### Инструкции к работе
A - Отредактируйте часть фрагмента о судьбе и личности и приведите ее заново, заменив "Мыслящий человек" на "Думающий человек". Начните со слов "О судьбе можно" и закончите словами "постоянстве ее предмета.".
B - Переведите на английский предложение из фрагмента о судьбе и личности: «Стыд – естественное отношение настоящего к прошлому.»
C - Допишите продолжение размышлений о судьбе, личности и смысле жизни, начиная сразу после последнего предложения фрагмента.
── Фрагмент текста ──
Читаем Личные истины полностью

О судьбе можно говорить, когда есть противоречие между некоторым даром и желанием или способностью его применить. Иначе говоря, судьбу можно видеть только там, где возможное – не одно с действительным. Пока возможное отделено от действительного только случайностью, как у зверей, – нет судьбы, как нет и почвы для трагедии. В трагедии судьба проявляет себя как противодействие личной воле.

***

Личность развивается в меру постоянного опровержения самой себя. Остановка поступательного самоопровержения означает посредственность или застой. Стыд – естественное отношение настоящего к прошлому. Мыслящий человек стыдится своих прошедших мыслей за их несовершенство, не за их предмет. Ломаного гроша не стоит личность, которая на самом деле способна отвергнуть свое прошедшее и его святыни: такая готовность говорит только о легкомыслии. Развитие мысли имеет ценность только при постоянстве ее предмета.

***

Жизнь, лишенная достижимых целей, ставит живущему совсем другие вопросы, чем та, в которой целей можно достичь, препятствия – преодолеть. Ум в таком положении начинает размышлять не о способах, а о вещах. К чему знание способов, то есть путей, тому, кого опыт убедил в недоступности целей, к которым эти пути ведут? Такая жизнь воспитывает бо́льшую сосредоточенность на внутреннем и недоверие ко всему внешнему, а особенно к поискам успеха.

***

Тому, кто борется с чувством ненужности своей жизни, легко ответить: «Что же, не делай ненужного, делай нужное!» Но в том-то и дело, что в его глазах всё безнужно; всякое дело расползается в его руках. Такому человеку нужен смысл

, ради которого стоило бы что-то делать, а не дела, в которых он мог бы найти смысл. В делах смысла нет, смысл всегда им предшествует. Ожесточенная деятельность только временно притупляет чувство ненужности, но не гасит его вполне. В вопросе: «Что делать?» скрыт другой: «На что надеяться?» Не бывает дел без надежды.

***

В положении, когда человек хочет одного, а достигает другого, скрыты трагедия и комедия рядом. Комедия – когда это происходит с другими; трагедия – когда это происходит со мной. Все комедии основываются на мысли о том, что некто искал одно, а нашел другое. Однако и все трагедии исчерпываются тем же, с одним только добавлением: иногда (особенно в трагедиях, которые показывает нам Жизнь) герой ищет – и не находит ничего. Рок в такой пьесе проявляет себя тем, что не высылает событий навстречу герою. Эти трагедии не зрелищные, но самые содержательные.
───
── Исходные материалы ──
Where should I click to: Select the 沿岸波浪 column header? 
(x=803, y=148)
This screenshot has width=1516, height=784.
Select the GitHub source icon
───
### Ответы к упражнению
A -
О судьбе можно говорить, когда есть противоречие между некоторым даром и желанием или способностью его применить. Иначе говоря, судьбу можно видеть только там, где возможное – не одно с действительным. Пока возможное отделено от действительного только случайностью, как у зверей, – нет судьбы, как нет и почвы для трагедии. В трагедии судьба проявляет себя как противодействие личной воле.

***

Личность развивается в меру постоянного опровержения самой себя. Остановка поступательного самоопровержения означает посредственность или застой. Стыд – естественное отношение настоящего к прошлому. Думающий человек стыдится своих прошедших мыслей за их несовершенство, не за их предмет. Ломаного гроша не стоит личность, которая на самом деле способна отвергнуть свое прошедшее и его святыни: такая готовность говорит только о легкомыслии. Развитие мысли имеет ценность только при постоянстве ее предмета.

B - Shame is the natural relation of the present to the past.

C -
***

«Человек, предавшийся унынию, есть дрянь во всех отношениях», писал Гоголь. Как вы думаете, о ком он это писал? О себе он это писал. Всё, что говорится о человеческой душе со властью, говорится о собственной душе. Даже тот, в ком видят бичевателя общественных пороков, преследует их прежде всего в себе, или его слова не имеют веса. Осуждать что бы то ни было в других невозможно, даже по невозможности досконального знания чужой души. О чем я сужу, то я должен знать, а знать я могу только свое; в области человеческого – познания по доверенности не бывает.

***

В каждом начале видеть конец – дурной склад ума, но зоркий. Кроме начал и концов, в каждом деле есть середина; она-то и ускользает от такого взгляда, но зато отдаленные следствия и неясные причины он видит острее, чем глаз, привыкший к созерцанию середины, то есть существующего порядка вещей. Мир перед таким взором становится более связным, но и более подвижным, текучим, поскольку средние состояния исчезают из поля зрения, и каждое начало непосредственно перетекает в свой же конец. Мир для такого глаза всегда окрашен в цвета зари, утренней или вечерней, он всегда или только становится, или уже угасает. Чувства наблюдателя причин и концов обострены, и всякая жизненная пьеса выглядит для него драмой.

***

Красота нами обладает, мучает и жжет, а кто от нее откажется, кто согрешит против красоты, тот наказывается собственной пошлостью. Нельзя не признавать красоты и при этом не быть пошляком. И в то же время видеть в мире красоту – едва ли не горше, чем жить без нее, потому что повсюду в покрове красоты, на мир наброшенном, видны разрывы, и в них ужас.

***

И всё-таки мы стремимся к прекрасному, хотя время и обстоятельства меняют наше о нем представление. Вернее сказать – дойдя до определенного предела, душа начинает стремиться к прекрасному, до того ее занимает только приятное… Прекрасное же – то приятное, от которого нет пользы. Прекрасно в первую очередь то, что хорошо и бесполезно. Там, где в оценку человека или явления входит мысль о его пользе, еще нет места прекрасному. Красота показывается только бескорыстному оценщику; красотой можно назвать только то, что влечет душу к себе и при этом не может ей принести никакой пользы.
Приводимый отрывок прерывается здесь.